I think is this guy http://ruder.io/

(Vikrant Behal) #236

Brillant! So much to digest! :smiley:

(Arjun Rajkumar) #237

True… Mind is blown.

(Anand Saha) #238

Yes, it will be a fun week :slight_smile: And it was amazing to see SoTA results right here right now!

(Yihui Ray Ren) #239

Using language model to pretrain a classifier is a brilliant idea!
Big thanks to @jeremy. !

(Zao Yang) #240

Why are embeddings typically between 50 and 600? If you have such a high cardinality (i.e. 34,945), wouldn’t you use the same order of magnitude?

(Vikrant Behal) #241

To save computation?
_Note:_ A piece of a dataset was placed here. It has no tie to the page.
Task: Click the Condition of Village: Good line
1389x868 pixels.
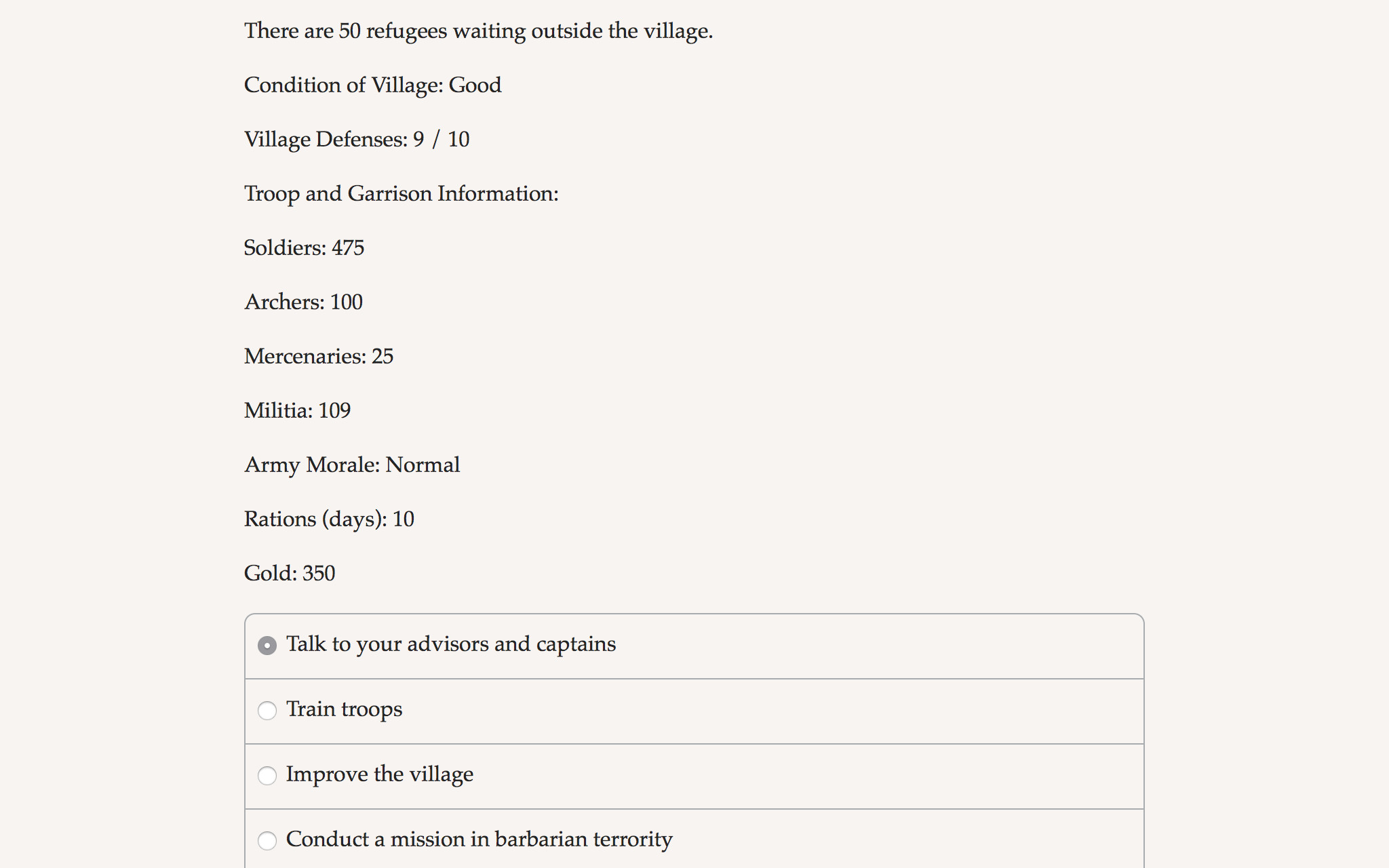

Maybe it’s like dimension reduction?

(Zao Yang) #242

why does the ratio of dropout matter in context of NLP? Is there an intuition behind it in context of this paper?

(Zao Yang) #243

learn.clip=0.3 is clipping the gradient? I don’t understand how it works, it just limits the derivative of how the “ball” rolls down the hill?

(Zao Yang) #244

How is word2vec different than embeddings?

(Vikrant Behal) #245

Guess that’s how Jeremy represented in this lecture. This will become more clear in future lessons.
When we’ve a large ‘lr’, clip will help to ensure we don’t miss minima?